Глава 17

Desde lejos, un grupo de hombres grandes y gordos se tambalearon y entraron al campo, y todos los que estaban en el patio de recreo estallaron en carcajadas.

Song Lang lamentó profundamente haberse negado a la petición del Comité Deportivo de sostener el cartel sin decir una palabra.

Miró a Shen Zhifei, que caminaba al frente del grupo. Su hermano vestía un chándal blanco impecable y sostenía en alto la bandera de la clase.

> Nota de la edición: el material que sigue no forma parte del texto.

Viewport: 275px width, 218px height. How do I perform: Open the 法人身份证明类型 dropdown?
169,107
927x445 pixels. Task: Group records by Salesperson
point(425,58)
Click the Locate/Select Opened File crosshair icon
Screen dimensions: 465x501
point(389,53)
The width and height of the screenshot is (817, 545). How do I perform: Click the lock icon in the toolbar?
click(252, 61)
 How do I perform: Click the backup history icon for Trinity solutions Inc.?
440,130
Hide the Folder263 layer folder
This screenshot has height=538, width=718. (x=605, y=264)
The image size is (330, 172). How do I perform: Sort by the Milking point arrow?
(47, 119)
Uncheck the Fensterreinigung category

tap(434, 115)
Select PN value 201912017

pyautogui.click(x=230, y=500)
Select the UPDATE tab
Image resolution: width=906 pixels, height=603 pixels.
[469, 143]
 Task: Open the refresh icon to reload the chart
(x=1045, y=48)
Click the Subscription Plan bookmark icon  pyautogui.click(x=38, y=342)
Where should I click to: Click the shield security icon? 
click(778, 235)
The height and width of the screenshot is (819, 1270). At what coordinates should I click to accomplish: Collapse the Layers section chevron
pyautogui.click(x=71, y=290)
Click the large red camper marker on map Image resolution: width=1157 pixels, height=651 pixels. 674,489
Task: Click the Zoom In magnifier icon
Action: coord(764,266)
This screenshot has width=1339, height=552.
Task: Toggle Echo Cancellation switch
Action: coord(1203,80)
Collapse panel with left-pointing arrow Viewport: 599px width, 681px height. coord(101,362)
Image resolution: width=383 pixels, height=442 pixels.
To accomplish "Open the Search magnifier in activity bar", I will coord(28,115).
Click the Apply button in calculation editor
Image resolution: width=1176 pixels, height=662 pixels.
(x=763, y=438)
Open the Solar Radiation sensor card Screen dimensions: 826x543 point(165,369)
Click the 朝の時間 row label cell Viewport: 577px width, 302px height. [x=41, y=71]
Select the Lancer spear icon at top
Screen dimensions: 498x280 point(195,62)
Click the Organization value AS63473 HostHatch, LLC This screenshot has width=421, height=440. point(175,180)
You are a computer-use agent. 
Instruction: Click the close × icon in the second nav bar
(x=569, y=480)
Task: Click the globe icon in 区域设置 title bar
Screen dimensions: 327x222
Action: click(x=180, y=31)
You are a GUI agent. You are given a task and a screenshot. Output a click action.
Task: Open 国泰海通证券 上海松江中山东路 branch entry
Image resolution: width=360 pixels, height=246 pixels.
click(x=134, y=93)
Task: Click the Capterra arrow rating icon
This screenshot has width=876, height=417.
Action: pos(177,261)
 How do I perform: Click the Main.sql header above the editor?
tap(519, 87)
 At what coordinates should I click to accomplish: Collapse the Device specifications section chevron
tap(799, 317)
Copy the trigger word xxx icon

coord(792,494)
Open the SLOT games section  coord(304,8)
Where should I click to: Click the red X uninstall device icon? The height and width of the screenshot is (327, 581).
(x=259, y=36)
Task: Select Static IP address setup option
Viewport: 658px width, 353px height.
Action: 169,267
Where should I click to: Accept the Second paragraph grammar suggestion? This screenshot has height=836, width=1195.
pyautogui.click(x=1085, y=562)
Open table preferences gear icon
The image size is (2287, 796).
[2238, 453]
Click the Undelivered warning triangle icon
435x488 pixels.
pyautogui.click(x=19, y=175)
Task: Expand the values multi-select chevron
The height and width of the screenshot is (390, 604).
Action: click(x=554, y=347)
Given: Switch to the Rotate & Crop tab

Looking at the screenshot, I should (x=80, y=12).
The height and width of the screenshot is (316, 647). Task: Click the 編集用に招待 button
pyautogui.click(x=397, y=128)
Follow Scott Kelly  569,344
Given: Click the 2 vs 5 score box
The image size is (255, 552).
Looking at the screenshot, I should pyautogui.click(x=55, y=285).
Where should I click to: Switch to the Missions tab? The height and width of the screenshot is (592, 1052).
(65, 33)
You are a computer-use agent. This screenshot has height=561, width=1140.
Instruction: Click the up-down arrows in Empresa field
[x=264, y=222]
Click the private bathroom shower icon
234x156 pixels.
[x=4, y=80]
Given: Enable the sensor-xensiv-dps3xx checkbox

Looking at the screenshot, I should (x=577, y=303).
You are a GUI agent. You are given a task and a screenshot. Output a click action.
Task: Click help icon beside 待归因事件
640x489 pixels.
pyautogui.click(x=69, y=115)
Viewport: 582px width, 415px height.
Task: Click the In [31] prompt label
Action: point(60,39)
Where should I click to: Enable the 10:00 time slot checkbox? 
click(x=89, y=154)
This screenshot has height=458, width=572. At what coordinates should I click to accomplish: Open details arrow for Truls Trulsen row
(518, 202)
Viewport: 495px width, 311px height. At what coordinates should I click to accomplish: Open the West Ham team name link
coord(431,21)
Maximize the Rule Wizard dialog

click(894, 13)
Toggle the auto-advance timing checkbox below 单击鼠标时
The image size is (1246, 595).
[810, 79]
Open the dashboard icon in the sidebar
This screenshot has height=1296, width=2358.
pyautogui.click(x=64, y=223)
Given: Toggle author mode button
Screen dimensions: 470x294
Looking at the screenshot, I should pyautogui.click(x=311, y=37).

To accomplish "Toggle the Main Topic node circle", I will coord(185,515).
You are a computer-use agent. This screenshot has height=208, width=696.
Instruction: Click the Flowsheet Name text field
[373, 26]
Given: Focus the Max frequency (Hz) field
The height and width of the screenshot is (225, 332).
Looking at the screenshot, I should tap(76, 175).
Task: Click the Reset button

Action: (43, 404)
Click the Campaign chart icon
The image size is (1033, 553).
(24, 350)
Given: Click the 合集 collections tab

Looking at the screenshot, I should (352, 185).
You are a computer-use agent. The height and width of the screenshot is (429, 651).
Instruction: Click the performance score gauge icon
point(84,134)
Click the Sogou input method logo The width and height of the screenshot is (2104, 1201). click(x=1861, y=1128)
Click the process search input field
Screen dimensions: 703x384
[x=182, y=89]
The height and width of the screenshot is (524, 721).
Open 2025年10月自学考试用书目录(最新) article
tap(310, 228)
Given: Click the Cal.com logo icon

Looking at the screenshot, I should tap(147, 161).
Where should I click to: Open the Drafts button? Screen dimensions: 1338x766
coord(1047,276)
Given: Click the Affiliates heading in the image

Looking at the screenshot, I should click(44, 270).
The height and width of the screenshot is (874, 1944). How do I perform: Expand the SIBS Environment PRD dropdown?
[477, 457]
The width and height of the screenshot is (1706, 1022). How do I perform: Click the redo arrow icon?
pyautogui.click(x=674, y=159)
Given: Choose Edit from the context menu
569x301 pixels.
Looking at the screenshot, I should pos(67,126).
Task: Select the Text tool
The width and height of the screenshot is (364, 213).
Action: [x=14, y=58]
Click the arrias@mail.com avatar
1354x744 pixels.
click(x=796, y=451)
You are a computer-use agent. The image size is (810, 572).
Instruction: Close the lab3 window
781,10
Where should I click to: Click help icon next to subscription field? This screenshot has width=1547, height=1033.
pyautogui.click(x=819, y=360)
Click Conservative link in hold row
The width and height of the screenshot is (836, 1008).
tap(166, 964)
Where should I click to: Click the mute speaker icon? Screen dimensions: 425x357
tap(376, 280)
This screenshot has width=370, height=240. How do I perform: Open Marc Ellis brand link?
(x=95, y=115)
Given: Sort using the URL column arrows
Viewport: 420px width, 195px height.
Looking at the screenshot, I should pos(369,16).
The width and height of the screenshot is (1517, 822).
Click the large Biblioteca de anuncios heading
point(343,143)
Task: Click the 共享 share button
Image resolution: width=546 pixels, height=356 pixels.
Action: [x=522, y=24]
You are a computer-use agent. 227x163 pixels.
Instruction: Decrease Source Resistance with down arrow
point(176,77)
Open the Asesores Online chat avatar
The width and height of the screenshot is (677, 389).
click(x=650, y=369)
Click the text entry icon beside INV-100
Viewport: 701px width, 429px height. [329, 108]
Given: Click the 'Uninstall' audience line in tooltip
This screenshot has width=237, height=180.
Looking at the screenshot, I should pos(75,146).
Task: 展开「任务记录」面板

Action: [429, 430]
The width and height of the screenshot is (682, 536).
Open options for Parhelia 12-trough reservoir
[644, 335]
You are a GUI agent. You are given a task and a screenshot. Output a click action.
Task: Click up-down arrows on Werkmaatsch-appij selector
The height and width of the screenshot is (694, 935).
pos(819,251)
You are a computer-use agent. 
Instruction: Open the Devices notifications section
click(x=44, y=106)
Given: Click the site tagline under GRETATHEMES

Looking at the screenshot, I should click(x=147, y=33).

Tenía la espalda recta y un aspecto apuesto, y parecía provenir de una dimensión completamente diferente a la de ellos.

Tras la actividad de creación de esculturas de arena, comenzaron una tras otra diversas competiciones deportivas.

Song Lang fue seleccionado por su profesor tutor y se le exigió que participara en el proyecto. Las palabras exactas del profesor son las siguientes.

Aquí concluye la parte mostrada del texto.